Éboulement à Dar-es-Salam : une mère perd cinq de ses enfants
Comme annoncé dans notre précédent article, un éboulement est survenu dans la nuit du samedi 22 au dimanche 23 août 2026 à la décharge de Dar-es-Salam, dans la commune de Gbessia, causant plusieurs victimes.
Parmi les témoignages les plus poignants figure celui d’une mère de famille qui affirme avoir perdu ses cinq enfants dans le drame : Yaya Kallo, M’Mah Kallo, Issiagha Kallo, Younoussa Kallo et Fanta Kallo.

En larmes, elle raconte ses derniers échanges avec son fils Yaya, quelques heures avant la tragédie :
« Moi, j’habite à Gbessia Cité. C’est eux qui sont là. J’ai perdu tous mes cinq enfants : Fanta, Issiagha, Younoussa, M’Mah Kallo et Yaya Kallo… Hier nuit, j’ai appelé mon fils Yaya. Je lui ai dit qu’il pleuvait beaucoup et de rentrer fermer la porte. Il m’a répondu : “Maman, je suis là, je n’irai nulle part.” Vu qu’il pleuvait, je lui ai dit : “Yaya, mon cœur n’est pas tranquille. Tu sais que je suis rentrée sous la pluie.” »
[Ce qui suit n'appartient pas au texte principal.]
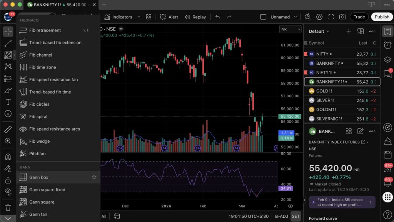Open the INR currency dropdown
Screen dimensions: 394x222
pos(290,29)

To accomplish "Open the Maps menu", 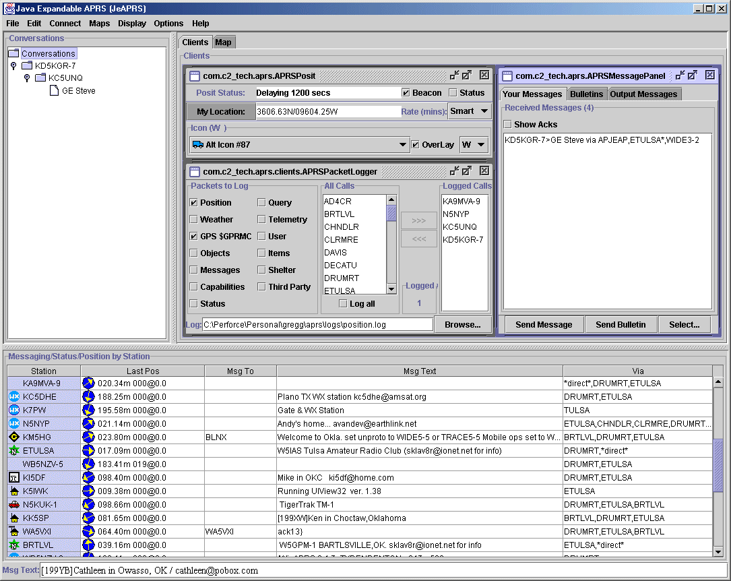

Préoccupée par la situation, la mère lui a également demandé s’ils avaient mangé. Face à la réponse négative de son fils, elle lui a demandé de retirer 20 000 francs guinéens de son compte afin d’acheter de la nourriture.
« Je l’ai rappelé pour me rassurer que les enfants avaient bien mangé. Il a répondu oui. C’est ainsi qu’on s’est dit bonne nuit et moi, je me suis couchée… Nous sommes pauvres, on n’a rien. Je sors le matin, je rentre tard la nuit pour subvenir aux besoins de mes enfants. Voilà maintenant qu’ils sont tous partis », a-t-elle ajouté, en pleurs.
Le drame touche également plusieurs autres familles du secteur. Parmi elles, Mohamed Camara affirme être sans nouvelles de ses deux enfants, Mohamed et Souleymane, âgés respectivement de 12 et 16 ans :
« Mes enfants Mohamed et Souleymane sont dans le bâtiment effondré. L’un a 12 ans, l’autre 16 ans. Depuis cet éboulement, je n’ai aucune nouvelle d’eux. Peu importe qu’ils soient morts ou vivants, qu’on m’aide à les retrouver », a-t-il imploré.

Sur place, les familles restent mobilisées et attendent fébrilement des nouvelles des équipes de secours, avec l’espoir de retrouver leurs proches.